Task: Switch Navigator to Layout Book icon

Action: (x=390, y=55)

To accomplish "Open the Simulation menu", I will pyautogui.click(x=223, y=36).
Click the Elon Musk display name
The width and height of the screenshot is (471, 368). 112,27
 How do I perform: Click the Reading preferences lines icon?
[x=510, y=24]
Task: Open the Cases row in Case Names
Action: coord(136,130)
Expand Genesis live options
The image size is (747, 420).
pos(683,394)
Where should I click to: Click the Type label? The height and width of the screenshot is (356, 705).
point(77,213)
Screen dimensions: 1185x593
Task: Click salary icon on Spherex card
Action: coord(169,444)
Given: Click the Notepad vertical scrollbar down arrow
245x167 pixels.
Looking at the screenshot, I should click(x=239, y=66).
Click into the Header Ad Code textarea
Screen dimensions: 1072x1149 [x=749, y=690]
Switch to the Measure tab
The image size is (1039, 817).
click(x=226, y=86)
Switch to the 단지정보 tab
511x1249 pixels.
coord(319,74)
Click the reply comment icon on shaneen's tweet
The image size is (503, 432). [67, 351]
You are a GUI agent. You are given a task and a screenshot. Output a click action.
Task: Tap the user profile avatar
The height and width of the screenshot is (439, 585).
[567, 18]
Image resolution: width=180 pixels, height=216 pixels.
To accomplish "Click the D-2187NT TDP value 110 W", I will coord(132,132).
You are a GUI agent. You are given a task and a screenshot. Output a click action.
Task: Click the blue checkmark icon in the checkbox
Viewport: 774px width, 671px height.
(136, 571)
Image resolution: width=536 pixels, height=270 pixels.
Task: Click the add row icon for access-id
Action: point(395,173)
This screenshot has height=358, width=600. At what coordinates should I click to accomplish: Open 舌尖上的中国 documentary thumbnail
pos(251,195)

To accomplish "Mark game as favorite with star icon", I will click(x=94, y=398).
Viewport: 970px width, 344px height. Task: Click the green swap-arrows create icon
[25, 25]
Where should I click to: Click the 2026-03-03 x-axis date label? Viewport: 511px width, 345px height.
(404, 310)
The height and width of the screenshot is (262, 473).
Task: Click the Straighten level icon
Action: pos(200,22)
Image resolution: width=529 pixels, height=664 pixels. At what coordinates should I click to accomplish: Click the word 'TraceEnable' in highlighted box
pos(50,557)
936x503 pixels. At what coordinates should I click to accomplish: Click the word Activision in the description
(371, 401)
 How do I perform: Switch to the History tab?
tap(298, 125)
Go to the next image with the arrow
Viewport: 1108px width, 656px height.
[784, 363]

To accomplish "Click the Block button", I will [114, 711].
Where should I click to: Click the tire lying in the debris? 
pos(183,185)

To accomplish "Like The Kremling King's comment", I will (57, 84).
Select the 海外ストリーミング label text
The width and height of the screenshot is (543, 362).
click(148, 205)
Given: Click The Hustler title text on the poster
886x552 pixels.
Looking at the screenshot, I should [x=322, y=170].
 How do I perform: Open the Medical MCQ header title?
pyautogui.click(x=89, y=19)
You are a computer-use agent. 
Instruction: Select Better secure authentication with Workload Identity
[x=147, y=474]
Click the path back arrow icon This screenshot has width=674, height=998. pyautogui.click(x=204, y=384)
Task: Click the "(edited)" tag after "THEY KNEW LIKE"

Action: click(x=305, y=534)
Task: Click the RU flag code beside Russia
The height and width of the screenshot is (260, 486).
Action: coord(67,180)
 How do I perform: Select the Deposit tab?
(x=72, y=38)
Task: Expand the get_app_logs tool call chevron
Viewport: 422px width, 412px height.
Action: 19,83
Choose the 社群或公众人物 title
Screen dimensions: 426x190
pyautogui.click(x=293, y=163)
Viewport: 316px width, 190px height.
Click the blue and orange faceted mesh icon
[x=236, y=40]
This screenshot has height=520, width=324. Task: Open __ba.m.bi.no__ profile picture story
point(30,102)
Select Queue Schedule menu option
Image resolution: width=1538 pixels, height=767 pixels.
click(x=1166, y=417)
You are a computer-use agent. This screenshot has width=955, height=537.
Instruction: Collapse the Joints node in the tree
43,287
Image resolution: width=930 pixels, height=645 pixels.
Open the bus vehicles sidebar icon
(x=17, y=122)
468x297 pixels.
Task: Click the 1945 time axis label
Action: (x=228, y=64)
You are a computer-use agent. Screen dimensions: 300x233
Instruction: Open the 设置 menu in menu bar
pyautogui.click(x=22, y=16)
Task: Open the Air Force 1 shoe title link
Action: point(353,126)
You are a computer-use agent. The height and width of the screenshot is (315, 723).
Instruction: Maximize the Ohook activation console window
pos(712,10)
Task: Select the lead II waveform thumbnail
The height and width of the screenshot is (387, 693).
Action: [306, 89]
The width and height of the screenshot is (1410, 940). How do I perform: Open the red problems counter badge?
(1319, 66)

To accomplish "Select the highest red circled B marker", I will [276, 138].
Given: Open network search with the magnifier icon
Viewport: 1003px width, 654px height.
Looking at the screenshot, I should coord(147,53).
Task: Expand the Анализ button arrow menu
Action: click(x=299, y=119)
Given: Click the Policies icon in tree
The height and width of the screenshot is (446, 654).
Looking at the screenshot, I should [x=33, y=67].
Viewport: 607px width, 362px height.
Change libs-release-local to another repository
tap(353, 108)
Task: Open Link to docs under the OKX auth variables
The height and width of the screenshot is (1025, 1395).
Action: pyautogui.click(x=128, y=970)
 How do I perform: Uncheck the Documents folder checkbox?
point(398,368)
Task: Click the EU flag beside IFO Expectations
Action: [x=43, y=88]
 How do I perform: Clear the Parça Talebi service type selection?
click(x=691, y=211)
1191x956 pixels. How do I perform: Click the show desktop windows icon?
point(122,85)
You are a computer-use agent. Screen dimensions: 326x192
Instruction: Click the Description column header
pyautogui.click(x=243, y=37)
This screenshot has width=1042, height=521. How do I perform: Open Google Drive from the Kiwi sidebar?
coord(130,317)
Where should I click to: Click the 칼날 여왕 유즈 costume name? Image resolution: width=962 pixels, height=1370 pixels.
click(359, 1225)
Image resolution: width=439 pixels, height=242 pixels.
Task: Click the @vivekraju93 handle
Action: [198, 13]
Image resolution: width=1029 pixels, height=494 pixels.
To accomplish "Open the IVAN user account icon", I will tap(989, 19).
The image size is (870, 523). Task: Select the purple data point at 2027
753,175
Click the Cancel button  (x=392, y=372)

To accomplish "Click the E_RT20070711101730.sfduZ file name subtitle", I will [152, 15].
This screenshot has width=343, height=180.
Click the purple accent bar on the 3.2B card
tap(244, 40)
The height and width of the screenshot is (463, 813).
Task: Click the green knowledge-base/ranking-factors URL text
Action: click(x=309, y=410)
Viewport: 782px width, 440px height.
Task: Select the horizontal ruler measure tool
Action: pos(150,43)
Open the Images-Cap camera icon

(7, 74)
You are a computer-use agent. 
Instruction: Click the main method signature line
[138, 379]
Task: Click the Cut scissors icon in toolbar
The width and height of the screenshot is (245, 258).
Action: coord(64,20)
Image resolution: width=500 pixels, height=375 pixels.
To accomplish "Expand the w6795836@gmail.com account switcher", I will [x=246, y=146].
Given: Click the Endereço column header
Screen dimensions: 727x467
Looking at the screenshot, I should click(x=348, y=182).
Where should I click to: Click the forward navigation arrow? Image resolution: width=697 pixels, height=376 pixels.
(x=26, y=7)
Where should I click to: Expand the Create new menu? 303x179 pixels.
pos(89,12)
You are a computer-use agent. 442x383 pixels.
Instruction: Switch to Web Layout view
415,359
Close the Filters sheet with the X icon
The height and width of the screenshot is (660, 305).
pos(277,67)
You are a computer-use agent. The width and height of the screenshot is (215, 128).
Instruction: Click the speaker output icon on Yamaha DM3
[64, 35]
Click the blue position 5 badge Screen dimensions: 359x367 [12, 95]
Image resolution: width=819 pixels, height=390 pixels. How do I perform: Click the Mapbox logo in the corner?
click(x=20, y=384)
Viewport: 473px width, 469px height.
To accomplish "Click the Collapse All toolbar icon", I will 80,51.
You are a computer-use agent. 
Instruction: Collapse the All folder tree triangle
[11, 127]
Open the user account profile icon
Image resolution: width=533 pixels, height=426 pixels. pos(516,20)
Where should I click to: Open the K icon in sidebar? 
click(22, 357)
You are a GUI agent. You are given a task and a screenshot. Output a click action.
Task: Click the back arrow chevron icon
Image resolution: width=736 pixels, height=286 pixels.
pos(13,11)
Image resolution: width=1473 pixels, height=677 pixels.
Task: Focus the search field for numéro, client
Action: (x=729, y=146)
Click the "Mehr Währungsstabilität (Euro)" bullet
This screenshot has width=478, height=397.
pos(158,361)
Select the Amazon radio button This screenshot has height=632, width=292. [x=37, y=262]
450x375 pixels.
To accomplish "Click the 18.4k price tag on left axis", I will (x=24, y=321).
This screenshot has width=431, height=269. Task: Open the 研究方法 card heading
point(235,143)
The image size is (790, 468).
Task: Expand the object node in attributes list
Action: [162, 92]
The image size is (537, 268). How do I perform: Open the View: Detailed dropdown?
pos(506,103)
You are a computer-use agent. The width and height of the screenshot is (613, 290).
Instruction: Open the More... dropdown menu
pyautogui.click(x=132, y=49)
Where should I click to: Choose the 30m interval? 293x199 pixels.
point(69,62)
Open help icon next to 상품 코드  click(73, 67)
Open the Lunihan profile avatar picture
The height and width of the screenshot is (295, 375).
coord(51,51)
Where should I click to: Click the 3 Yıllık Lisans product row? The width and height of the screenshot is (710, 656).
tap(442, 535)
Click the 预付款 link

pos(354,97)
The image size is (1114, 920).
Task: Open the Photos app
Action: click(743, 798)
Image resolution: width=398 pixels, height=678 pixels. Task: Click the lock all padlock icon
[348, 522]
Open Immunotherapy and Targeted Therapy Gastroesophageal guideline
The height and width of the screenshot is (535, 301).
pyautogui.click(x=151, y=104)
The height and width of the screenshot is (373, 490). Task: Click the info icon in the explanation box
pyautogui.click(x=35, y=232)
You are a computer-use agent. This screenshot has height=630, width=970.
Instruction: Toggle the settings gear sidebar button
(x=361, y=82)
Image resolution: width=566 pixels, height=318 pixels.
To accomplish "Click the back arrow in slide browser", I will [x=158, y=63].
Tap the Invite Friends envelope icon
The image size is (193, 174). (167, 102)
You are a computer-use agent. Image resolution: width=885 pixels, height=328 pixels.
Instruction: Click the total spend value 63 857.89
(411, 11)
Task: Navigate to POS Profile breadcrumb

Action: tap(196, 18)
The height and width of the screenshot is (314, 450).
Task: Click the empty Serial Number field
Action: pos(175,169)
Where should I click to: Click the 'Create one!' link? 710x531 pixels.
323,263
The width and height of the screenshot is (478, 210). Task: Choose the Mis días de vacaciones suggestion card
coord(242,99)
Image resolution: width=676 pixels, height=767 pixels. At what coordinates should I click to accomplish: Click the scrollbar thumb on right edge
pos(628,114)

> **Your goal**: Your output should be the listing's lines, exact and complete, from its first line to the line that contains "Switch to the 단지정보 tab", inclusive.

> **Finished exercise**:
Task: Switch Navigator to Layout Book icon

Action: (x=390, y=55)

To accomplish "Open the Simulation menu", I will pyautogui.click(x=223, y=36).
Click the Elon Musk display name
The width and height of the screenshot is (471, 368). 112,27
 How do I perform: Click the Reading preferences lines icon?
[x=510, y=24]
Task: Open the Cases row in Case Names
Action: coord(136,130)
Expand Genesis live options
The image size is (747, 420).
pos(683,394)
Where should I click to: Click the Type label? The height and width of the screenshot is (356, 705).
point(77,213)
Screen dimensions: 1185x593
Task: Click salary icon on Spherex card
Action: coord(169,444)
Given: Click the Notepad vertical scrollbar down arrow
245x167 pixels.
Looking at the screenshot, I should click(x=239, y=66).
Click into the Header Ad Code textarea
Screen dimensions: 1072x1149 [x=749, y=690]
Switch to the Measure tab
The image size is (1039, 817).
click(x=226, y=86)
Switch to the 단지정보 tab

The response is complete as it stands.